Brunswick Beacon, 10.10.24
Brunswick County is represented in NC’s Senate by Bill Rabon (District 8) and in NC’s House by Frank Iler (District 17) and Charles Miller (District 19). All are Republicans with much to answer for, according to explosive revelations in “How the North Carolina Legislature Left Homes Vulnerable to Helene,” New York Times, 10/3/24.
Area residents were already upset because Republican officials consistently favor developers who fund their campaigns, allowing overdevelopment to threaten what makes Brunswick County special. The destruction of homes and loss of life from three “thousand-year storms” in nine years demonstrates that the actions of these Republican legislators made the damage worse.
Efforts to weaken NC building standards accelerated in 2010, when Republicans took control of both houses of NC’s General Assembly.
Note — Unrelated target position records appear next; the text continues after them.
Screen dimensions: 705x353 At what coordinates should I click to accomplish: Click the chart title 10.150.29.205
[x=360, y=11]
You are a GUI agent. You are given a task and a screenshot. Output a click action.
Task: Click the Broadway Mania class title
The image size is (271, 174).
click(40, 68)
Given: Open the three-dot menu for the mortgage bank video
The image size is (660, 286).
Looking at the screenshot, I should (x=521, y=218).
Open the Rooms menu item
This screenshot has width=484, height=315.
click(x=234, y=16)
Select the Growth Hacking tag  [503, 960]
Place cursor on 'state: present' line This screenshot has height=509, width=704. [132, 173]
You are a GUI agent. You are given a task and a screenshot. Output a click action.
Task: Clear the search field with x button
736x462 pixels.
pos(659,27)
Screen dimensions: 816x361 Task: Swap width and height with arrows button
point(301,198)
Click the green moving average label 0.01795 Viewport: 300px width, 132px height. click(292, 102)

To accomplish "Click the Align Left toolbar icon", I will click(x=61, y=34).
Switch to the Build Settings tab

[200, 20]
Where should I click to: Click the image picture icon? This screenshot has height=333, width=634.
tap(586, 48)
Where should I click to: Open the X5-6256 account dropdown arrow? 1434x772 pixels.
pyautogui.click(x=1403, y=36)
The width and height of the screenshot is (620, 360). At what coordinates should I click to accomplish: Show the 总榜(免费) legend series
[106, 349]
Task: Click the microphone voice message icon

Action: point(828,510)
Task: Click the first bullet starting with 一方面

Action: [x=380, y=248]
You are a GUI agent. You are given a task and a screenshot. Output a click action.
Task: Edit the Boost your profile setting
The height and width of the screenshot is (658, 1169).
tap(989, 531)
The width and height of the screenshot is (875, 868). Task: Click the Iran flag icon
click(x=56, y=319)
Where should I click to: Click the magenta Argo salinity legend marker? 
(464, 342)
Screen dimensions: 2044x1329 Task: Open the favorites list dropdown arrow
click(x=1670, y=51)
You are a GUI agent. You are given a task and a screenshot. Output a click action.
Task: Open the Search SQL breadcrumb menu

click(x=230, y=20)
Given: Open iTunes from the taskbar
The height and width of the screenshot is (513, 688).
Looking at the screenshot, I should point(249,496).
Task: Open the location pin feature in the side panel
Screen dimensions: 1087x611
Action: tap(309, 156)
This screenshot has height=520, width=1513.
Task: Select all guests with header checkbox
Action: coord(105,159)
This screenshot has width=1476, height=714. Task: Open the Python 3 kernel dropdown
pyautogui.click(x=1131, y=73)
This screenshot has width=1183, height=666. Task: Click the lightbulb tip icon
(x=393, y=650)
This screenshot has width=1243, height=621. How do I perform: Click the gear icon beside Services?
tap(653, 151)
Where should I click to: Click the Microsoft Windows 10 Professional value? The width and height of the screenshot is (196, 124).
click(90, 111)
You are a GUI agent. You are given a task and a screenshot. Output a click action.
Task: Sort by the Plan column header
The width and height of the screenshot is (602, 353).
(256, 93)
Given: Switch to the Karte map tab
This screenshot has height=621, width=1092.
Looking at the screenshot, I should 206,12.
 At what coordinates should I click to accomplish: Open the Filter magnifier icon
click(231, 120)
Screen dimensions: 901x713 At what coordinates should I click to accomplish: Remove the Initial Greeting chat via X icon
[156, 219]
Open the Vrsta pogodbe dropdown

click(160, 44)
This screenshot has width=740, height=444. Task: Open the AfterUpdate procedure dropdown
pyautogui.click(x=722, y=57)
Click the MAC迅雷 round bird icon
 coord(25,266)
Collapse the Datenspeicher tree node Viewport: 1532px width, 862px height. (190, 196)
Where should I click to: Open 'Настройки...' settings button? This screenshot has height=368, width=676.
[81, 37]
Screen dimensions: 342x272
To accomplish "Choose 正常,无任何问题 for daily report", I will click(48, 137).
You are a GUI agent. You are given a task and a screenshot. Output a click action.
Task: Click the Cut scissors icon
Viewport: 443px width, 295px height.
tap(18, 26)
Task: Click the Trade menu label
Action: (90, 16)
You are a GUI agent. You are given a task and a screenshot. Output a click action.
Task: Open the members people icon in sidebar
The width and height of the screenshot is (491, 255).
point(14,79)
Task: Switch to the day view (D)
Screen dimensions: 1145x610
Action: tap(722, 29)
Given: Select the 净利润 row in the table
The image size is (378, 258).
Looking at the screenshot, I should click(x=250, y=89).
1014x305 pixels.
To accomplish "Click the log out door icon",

They rejected limits on steep slope construction, which could have reduced the number of homes lost to landslides; blocked a requirement that homes be built above the height of expected flooding; weakened wetland protections, increasing the risk of dangerous storm water runoff; and slowed adoption of updated building codes, making it harder for NC to qualify for federal climate-resilience grants.
The NC home building industry has systematically opposed rules requiring that homes be built to higher standards, according to Kim Wooten, an engineer who serves on the North Carolina Building Code Council, the group that sets home building requirements for NC.
“The home builders association has fought every bill that has come before the General Assembly to try to improve life safety,” said Wooten, whose company, Facilities Strategies Group, specializes in building engineering. Wooten says many Republican lawmakers are themselves home builders or have received campaign contributions from the industry, and “vote for bills that line their pocketbooks and make home building cheaper.”
We can protect ourselves and Brunswick County from developers and their Republican enablers by electing Democrats Katherine Randall (Senate, District 8), Charles Jones (House, District 17) and Jill Brown (House, District 19).